**Exercise aim**
The answer is the full set of records, given again exactly and without images.

**Record excerpts**
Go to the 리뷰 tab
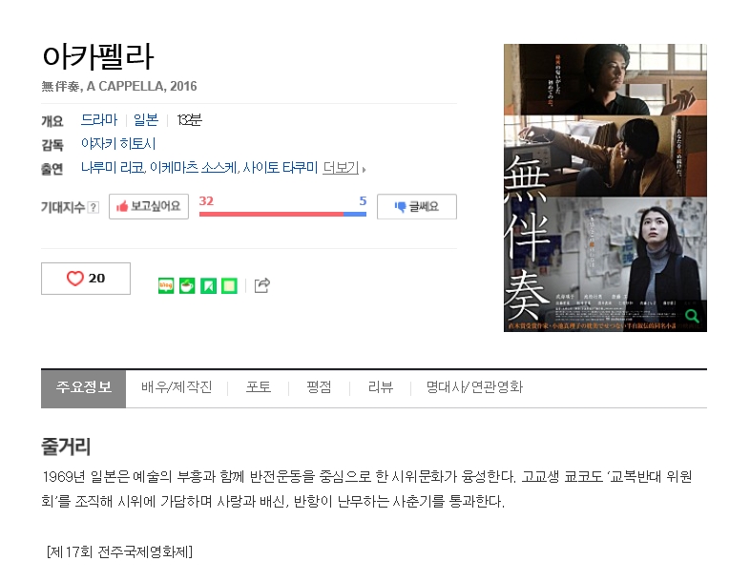Viewport: 750px width, 582px height. click(x=381, y=386)
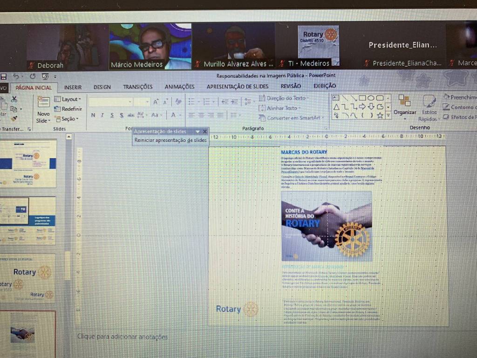
Task: Expand the shapes gallery more arrow
Action: pyautogui.click(x=388, y=116)
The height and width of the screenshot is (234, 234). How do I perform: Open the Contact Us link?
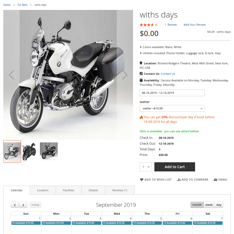(168, 74)
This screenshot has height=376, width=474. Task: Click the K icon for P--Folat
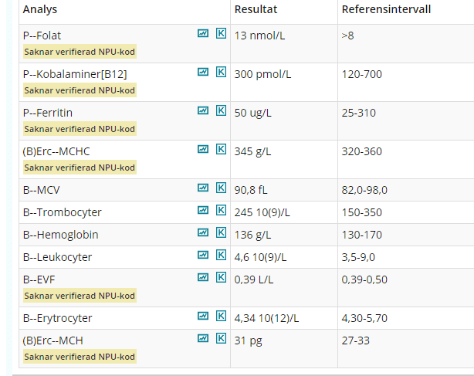221,33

**Result of this task**
Go to the 리뷰 tab
Viewport: 750px width, 582px height. click(x=381, y=386)
Task: Expand the shapes gallery more arrow
Action: pyautogui.click(x=388, y=116)
The height and width of the screenshot is (234, 234). How do I perform: Open the Contact Us link?
(168, 74)
This screenshot has height=376, width=474. Task: Click the K icon for P--Folat
221,33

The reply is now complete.